Titelfoto: ©Daniel Hager

Im Haus mit Großfamilie und Feriengästen

Ganz in der Nähe des Geschäftsgebäudes, im selben Ort, befindet sich das Elternhaus von Andrea Hager, in dem sie – noch – wohnt. Dort kümmert sich die siebenköpfige Großfamilie Hager nicht nur umeinander und um ihre zahlreichen Kleintiere, sondern unterhält auch Ferienwohnungen. „Die Gäste, die immer wieder kommen, kennen wir teils seit unserer Kindheit“, erzählt Andrea Hager, „mit ihnen wächst man auf, sie sind Teil des eigenen Lebens. Bei uns war immer Full House, also immer was los“.

Familie Hager; Foto: ©Daniel Hager

Familie Hager; Foto: ©Daniel Hager

Andrea Hager ist das älteste von fünf Kindern, sie hat drei Brüder und eine Schwester. „Ich bin es gewohnt, mit vielen Menschen zusammen zu wohnen.

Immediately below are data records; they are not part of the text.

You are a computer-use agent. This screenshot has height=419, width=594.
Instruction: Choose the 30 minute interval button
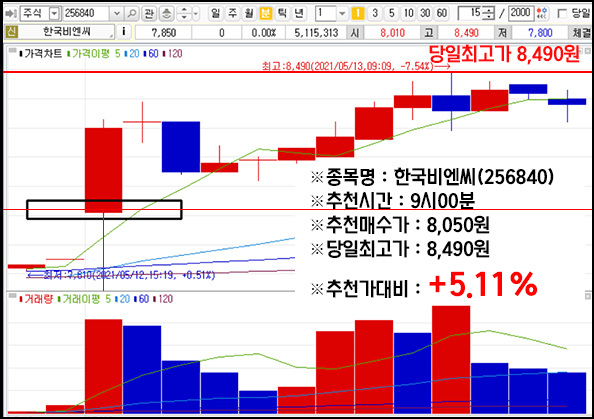pos(425,14)
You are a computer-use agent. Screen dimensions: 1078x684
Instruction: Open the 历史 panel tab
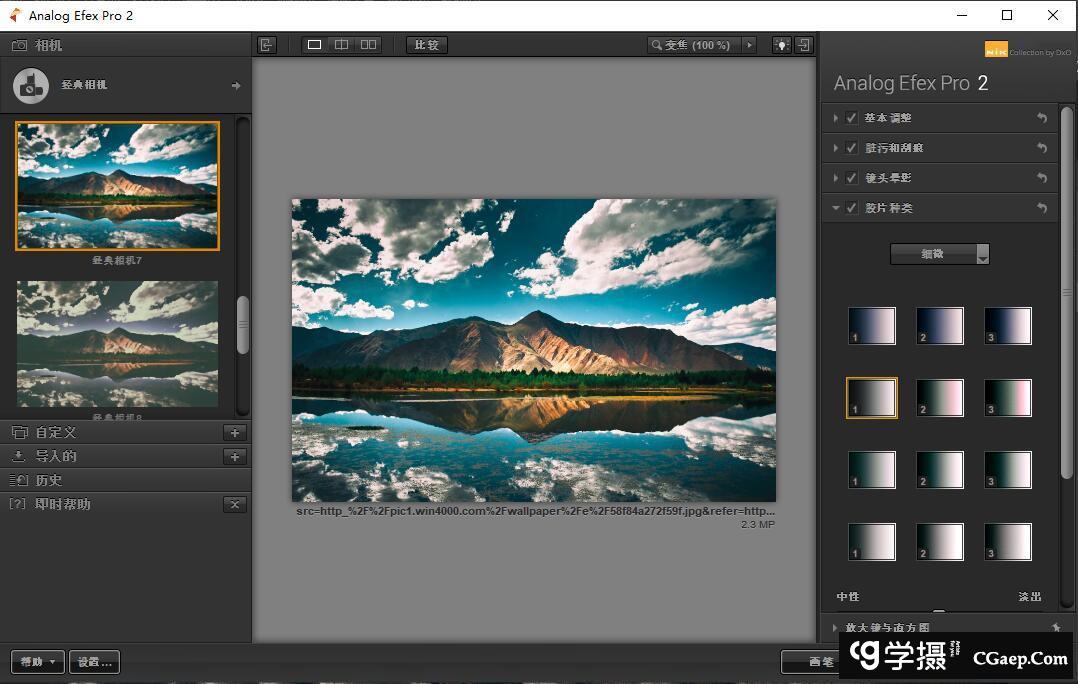click(49, 480)
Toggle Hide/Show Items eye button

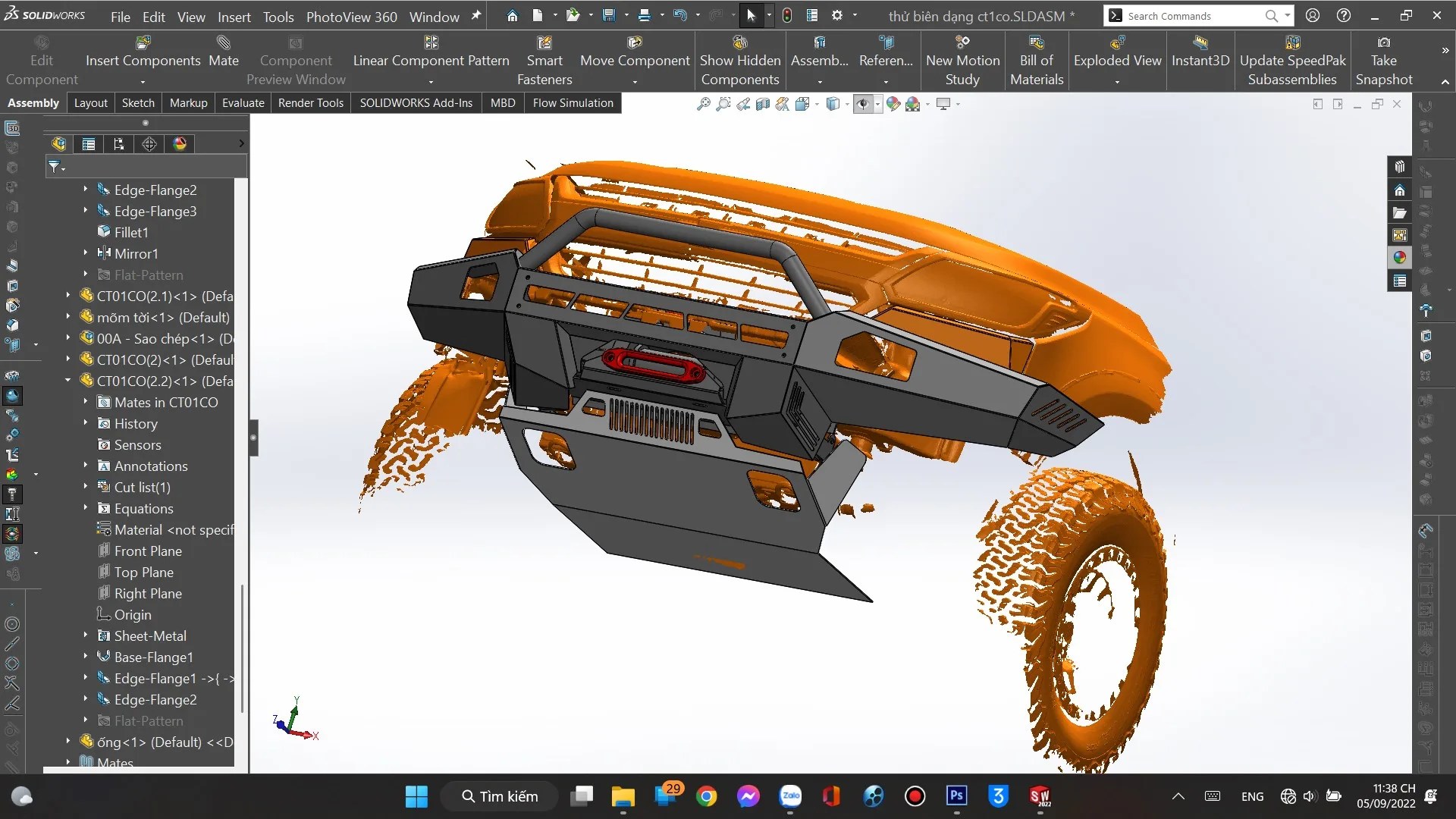pyautogui.click(x=862, y=104)
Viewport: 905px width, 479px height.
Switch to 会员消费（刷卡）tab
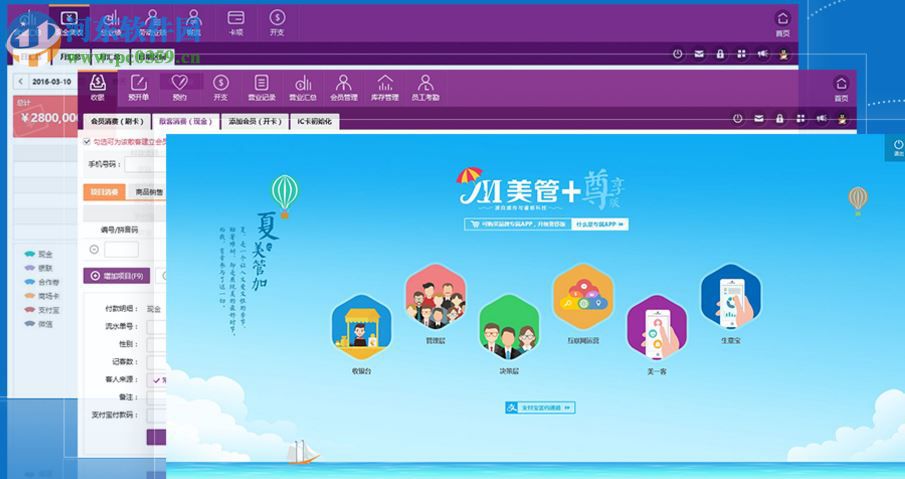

Es waren immer um die zehn Personen in unserem Haushalt…“. Und bis auf Bruder Daniel, der seit sieben Jahren in Wien wohnt und arbeitet, wohnen alle Hager-„Kinder“ noch im elterlichen Haus. „Wir haben ein super Verhältnis untereinander“, schwärmt die 25-Jährige, „wir schaffen es noch immer, zusammen in Urlaub zu gehen. Oder sogar zweimal: einmal mit und einmal ohne Eltern“, lacht sie.

L(i)ebenswertes Kaff

Was für naturverbundene Kinder durchaus ein Traum ist, kann für eine Jugendliche mitunter schon etwas fad und öd wirken: In Schoppernau leben derzeit nicht einmal 1.000 Einwohner, „als junges Mädchen habe ich mir hin und wieder gedacht, in was für einem Riesenkaff wir doch leben. Nur einmal in der Stunde ist ein Bus von hier weg und um 22 Uhr der letzte zurückgefahren. Ich dachte zwischendurch ernsthaft daran, später einmal wegzuziehen – zumindest raus aus dem Bregenzerwald“. Heute, nach einigen Erfahrungen im Rest von Österreich und im Ausland hat sie sich selbst als „Landei“ geoutet und ihren Heimatort zu schätzen gelernt: „Vor allem mit einer Familie mit Kindern ist es hier einfach ideal.“

Andrea Hager hat nach ihrer Matura an der Höheren Lehranstalt für Tourismus recht schnell gemerkt, dass sie zwar in einem Touristenort aufgewachsen ist, der Tourismus als Arbeitsumfeld für sie aber nicht erfüllend war. „Ich habe vielmehr meinem Vater – er ist Architekt – nachgeeifert: Seine berufliche Selbständigkeit hat mir immer imponiert. Eines, was ich immer wollte, war selbständig sein. In welchem Bereich allerdings, war lange nicht so klar. Ich bin sogar zwei Monate nach Indien gereist, um einfach nur nachzudenken. Die zündende Idee war allerdings nicht dabei…“, schmunzelt sie.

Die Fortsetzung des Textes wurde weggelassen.